This podcast was a bit disappointing because many of the elements I had hoped would be discussed weren't even addressed. Instead, it was the same story we've heard Techdirt say before: make better ads and people won't skip them.
I disagree with this position.
I'm glad the podcast brought up the Old Spice ads, because this is pretty much the problem with advertising something "Good": it leads to nothing.
Sure, Old Spice would be more than happy to confirm sales went up since the ads were rolled out, but have we heard anything since? Also, didn't those coupons have more of an impact than the ads (for me they did, as I've always used Old Spice deodorant and those coupons were insanely awesome to the point I can't believe they profited from people using them).

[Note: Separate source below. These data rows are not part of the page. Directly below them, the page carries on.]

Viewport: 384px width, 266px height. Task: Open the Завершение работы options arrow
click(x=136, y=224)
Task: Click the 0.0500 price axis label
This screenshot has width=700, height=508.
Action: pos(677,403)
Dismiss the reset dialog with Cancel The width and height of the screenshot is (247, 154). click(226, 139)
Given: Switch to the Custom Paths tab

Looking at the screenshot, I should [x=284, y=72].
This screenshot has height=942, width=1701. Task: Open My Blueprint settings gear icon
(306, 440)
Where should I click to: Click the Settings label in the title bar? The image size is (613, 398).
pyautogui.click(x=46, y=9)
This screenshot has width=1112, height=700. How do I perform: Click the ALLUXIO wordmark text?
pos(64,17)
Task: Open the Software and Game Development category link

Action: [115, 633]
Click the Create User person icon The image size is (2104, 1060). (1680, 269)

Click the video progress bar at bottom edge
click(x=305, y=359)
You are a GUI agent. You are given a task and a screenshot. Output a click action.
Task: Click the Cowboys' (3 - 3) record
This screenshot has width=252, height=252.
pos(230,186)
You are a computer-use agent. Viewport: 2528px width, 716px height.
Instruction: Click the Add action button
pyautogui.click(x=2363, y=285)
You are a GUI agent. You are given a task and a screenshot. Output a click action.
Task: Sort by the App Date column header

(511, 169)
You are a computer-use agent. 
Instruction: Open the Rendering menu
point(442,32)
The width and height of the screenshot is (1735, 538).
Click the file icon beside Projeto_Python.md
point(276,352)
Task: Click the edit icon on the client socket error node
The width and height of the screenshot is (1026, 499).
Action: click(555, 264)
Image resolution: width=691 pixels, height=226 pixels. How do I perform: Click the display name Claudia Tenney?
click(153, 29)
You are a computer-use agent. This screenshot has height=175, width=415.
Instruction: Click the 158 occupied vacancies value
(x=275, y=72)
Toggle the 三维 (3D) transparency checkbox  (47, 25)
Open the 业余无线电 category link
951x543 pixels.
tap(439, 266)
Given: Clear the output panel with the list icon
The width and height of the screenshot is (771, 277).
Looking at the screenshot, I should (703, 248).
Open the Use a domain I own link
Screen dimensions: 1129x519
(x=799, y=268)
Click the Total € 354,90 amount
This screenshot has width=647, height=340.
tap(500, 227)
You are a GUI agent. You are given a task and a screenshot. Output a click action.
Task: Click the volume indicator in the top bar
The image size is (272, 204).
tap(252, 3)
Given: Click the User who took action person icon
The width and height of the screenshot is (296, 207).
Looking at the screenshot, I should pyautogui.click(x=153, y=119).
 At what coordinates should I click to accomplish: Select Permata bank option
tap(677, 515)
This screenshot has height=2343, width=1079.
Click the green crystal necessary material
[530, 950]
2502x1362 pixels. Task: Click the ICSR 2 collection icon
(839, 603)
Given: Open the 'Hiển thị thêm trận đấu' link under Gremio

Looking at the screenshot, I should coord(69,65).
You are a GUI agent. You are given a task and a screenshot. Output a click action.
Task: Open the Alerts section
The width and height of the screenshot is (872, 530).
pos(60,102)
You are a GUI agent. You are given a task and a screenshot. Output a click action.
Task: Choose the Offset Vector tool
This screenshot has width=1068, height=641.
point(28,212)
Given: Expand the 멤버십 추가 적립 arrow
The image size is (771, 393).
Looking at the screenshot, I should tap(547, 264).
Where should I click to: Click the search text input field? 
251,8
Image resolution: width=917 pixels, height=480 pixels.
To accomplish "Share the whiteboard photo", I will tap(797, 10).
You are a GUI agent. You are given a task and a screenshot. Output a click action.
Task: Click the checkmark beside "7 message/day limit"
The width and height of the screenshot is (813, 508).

No one is talking about Old Spice anymore. The ad may have worked for the short term, but it's highly unlikely it worked to the benefit of the company, Proctor and Gamble. Yep, looks like it's right back to being that product dad used to use.
Today's advertising is all about trying to recapture the captive audience days of television. The entire intent is to scream "LOOK AT ME!". For those who do, the issue isn't big.
It's for those who don't that get screwed.
Anyone with young kids will be familiar with "Look what I did." and then proceed not to look at what the kid did. It's an inundation of "Look! Look! Look!" until they're either told to shut up or the look is granted. It doesn't matter what the hell you're doing and that is the problem with advertising, even if it's great advertising.
The notion of content=ad or ad=content isn't disputed. It's how one affects the other that becomes the problem. No one wants to be interrupted while they're trying to do something and that's what ads do. They annoy because they interrupt.
Advertisers know these ads are annoying but continue to do so because, eventually, they'll burn that ad into your head.
Don't believe me? Quick, what's the name of the girl who shills Progressive auto insurance? That's right, her name is Flo.
Did you know her name has never been said in the commercials? So how did you know it? Precisely. The ads are so numerous and intentionally annoying that you know her name because you read the nameplate on her shirt given you've seen the ad so many times, what's left to pay attention to?
I don't have a problem with the ad itself. It's the frequency. Remember when commercial breaks on TV were 2 minutes long and you actually had to really go to the bathroom quickly before the show returned? Now you can bake a cake, pay off a car loan, fly to Venus and back, have sex with your significant other, and still have time left over before the show comes back on.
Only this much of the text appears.